## EXTRACT TO READ
====
BMW M10 ITB Kit
Assembly instructions
sales@racehead.com.au
Xinyi Dist, Taipei, Taiwan +886 975 292 194
Taren Pt, NSW, Australia +61 408 608 318
NOTES:
Thank you for choosing an RHD ITB Kit. All our parts and products are designed for performance and racing
purposes, what you do with your vehicle is your responsibility and no liability will be taken by RHD
Engineering for your actions.
This kit is designed to work with a stand-alone ECU configured with Alpha-N, this will always bring the best
results. Do NOT try to use MAP signal for tuning ITB systems. Most quality ECU brands will have no problem
running pure Alpha-N. However some lower end brands may struggle with resolution so a combination of TPS
and MAP is needed at the very least. We recommend and sell EcuMaster products as an affordable high
quality ECU and we can offer support and tune files for all our ITB kits.
====
## GIVEN INSTRUCTION A
Answer these questions about the ITB kit instructions:
(i) What email address is listed?
(ii) What kind of ECU setup is the kit designed to work with?
(iii) Which ECU products does RHD recommend and sell?

Text and item location entries
====
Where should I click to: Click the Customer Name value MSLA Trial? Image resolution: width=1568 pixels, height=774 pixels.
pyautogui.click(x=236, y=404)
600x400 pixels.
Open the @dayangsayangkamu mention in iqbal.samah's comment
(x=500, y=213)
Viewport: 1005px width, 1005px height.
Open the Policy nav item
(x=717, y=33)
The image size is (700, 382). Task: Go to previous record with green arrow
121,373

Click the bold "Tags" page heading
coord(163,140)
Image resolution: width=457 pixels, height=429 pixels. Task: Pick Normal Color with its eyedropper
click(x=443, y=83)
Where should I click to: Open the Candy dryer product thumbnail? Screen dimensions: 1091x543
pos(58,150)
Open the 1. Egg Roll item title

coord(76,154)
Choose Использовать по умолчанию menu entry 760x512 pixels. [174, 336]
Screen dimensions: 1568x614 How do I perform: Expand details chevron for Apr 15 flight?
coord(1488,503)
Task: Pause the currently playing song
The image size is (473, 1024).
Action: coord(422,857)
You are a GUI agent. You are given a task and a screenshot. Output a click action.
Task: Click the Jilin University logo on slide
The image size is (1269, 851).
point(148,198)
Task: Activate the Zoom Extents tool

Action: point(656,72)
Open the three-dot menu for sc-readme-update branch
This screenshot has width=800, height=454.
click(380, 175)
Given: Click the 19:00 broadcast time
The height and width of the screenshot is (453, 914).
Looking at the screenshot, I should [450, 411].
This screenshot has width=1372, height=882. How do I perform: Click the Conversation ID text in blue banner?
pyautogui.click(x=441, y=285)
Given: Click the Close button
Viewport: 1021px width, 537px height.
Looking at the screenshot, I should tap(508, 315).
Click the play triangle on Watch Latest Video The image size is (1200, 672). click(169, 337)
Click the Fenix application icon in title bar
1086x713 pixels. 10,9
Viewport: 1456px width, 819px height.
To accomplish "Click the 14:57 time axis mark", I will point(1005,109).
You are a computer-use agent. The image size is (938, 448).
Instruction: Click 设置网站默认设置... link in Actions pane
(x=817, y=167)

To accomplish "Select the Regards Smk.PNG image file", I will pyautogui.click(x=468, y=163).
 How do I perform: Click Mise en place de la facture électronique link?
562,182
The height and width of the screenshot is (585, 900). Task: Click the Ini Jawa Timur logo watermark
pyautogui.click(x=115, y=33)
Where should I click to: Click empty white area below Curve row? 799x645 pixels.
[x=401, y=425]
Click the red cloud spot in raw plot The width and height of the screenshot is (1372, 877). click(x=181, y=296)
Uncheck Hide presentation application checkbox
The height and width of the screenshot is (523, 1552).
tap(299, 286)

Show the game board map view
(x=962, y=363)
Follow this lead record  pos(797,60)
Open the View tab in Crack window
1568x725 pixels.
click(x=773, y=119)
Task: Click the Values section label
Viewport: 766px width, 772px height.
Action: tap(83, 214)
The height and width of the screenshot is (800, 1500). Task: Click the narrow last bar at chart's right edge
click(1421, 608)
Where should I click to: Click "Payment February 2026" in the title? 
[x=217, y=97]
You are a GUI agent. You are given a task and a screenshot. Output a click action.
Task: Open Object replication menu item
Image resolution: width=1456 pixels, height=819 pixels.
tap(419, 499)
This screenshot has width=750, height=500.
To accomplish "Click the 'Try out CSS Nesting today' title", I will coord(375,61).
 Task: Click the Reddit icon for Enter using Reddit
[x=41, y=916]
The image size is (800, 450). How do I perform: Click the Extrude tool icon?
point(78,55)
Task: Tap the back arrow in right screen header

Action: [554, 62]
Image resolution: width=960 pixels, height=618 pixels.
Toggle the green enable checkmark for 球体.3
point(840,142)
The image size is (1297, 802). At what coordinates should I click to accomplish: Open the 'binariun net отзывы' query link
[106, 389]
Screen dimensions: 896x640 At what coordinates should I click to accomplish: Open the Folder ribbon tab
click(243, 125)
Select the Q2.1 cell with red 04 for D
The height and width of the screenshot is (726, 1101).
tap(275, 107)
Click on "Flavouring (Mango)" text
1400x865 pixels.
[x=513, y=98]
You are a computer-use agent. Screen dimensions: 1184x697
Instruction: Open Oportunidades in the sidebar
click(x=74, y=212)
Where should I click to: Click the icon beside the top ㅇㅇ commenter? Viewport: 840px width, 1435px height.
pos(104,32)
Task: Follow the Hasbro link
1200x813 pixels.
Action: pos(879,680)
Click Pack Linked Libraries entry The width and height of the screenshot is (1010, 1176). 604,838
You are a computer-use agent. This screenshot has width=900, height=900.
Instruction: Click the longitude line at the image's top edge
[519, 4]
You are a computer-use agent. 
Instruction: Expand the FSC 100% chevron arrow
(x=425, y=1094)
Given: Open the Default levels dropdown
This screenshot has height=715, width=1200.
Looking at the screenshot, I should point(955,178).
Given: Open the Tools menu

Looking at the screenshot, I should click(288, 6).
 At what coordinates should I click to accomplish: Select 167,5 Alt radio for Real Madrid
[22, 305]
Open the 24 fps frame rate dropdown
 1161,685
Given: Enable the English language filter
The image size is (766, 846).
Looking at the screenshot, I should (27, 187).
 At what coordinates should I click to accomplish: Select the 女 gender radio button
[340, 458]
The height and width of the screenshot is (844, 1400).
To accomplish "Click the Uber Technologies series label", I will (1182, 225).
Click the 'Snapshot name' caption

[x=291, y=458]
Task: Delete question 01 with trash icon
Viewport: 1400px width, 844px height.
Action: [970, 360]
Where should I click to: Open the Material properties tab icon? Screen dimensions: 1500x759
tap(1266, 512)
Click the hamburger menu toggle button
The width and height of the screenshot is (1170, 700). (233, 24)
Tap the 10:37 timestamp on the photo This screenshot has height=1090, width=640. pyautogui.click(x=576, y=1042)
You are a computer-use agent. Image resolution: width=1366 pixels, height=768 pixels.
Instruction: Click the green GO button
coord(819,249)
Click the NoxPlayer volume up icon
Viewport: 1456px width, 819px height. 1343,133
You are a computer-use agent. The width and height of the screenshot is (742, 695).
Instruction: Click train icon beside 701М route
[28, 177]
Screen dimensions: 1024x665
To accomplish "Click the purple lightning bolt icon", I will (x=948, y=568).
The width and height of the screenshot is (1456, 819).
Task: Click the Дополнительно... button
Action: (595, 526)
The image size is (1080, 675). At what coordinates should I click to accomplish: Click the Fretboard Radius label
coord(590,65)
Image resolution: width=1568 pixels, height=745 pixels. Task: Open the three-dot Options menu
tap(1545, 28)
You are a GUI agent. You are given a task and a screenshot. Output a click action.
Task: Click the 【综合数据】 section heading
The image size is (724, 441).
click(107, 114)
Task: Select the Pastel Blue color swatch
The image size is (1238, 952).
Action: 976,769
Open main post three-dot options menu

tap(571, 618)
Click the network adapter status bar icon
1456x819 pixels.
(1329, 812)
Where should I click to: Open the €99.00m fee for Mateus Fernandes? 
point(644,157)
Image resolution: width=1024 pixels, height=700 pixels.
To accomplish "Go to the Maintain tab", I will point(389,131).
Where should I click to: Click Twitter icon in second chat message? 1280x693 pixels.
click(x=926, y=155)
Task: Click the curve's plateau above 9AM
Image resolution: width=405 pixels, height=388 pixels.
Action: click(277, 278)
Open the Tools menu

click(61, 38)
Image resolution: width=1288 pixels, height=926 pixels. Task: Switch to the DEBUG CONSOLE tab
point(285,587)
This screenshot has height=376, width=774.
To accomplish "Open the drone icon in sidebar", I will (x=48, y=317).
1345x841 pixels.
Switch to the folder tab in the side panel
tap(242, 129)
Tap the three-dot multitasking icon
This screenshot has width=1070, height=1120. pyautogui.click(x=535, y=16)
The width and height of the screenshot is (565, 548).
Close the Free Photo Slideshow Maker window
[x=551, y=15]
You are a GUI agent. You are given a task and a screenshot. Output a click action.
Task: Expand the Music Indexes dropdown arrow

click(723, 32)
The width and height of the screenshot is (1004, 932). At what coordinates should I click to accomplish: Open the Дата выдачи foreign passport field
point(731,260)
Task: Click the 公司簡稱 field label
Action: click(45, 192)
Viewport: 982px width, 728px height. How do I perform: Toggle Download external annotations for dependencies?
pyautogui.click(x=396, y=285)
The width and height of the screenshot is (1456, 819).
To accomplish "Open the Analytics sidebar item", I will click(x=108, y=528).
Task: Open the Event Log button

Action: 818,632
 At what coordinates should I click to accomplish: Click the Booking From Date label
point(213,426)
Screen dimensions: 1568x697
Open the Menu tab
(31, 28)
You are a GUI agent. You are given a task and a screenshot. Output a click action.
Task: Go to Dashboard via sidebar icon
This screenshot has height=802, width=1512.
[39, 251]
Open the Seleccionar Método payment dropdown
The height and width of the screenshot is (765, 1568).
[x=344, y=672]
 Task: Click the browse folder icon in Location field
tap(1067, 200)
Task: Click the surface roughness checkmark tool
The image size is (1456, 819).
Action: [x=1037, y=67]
====
## GIVEN INSTRUCTION B
Give the records as a Markdown table with the columns Nr and Line, starting with the first line of the records and going on through the line that contains "Choose Использовать по". Leave out blank lines.

## CORRECT RESULT A
(i) sales@racehead.com.au
(ii) A stand-alone ECU configured with Alpha-N
(iii) EcuMaster products

## CORRECT RESULT B
| Nr | Line |
|---|---|
| 1 | Where should I click to: Click the Customer Name value MSLA Trial? Image resolution: width=1568 pixels, height=774 pixels. |
| 2 | pyautogui.click(x=236, y=404) |
| 3 | 600x400 pixels. |
| 4 | Open the @dayangsayangkamu mention in iqbal.samah's comment |
| 5 | (x=500, y=213) |
| 6 | Viewport: 1005px width, 1005px height. |
| 7 | Open the Policy nav item |
| 8 | (x=717, y=33) |
| 9 | The image size is (700, 382). Task: Go to previous record with green arrow |
| 10 | 121,373 |
| 11 | Click the bold "Tags" page heading |
| 12 | coord(163,140) |
| 13 | Image resolution: width=457 pixels, height=429 pixels. Task: Pick Normal Color with its eyedropper |
| 14 | click(x=443, y=83) |
| 15 | Where should I click to: Open the Candy dryer product thumbnail? Screen dimensions: 1091x543 |
| 16 | pos(58,150) |
| 17 | Open the 1. Egg Roll item title |
| 18 | coord(76,154) |
| 19 | Choose Использовать по умолчанию menu entry 760x512 pixels. [174, 336] |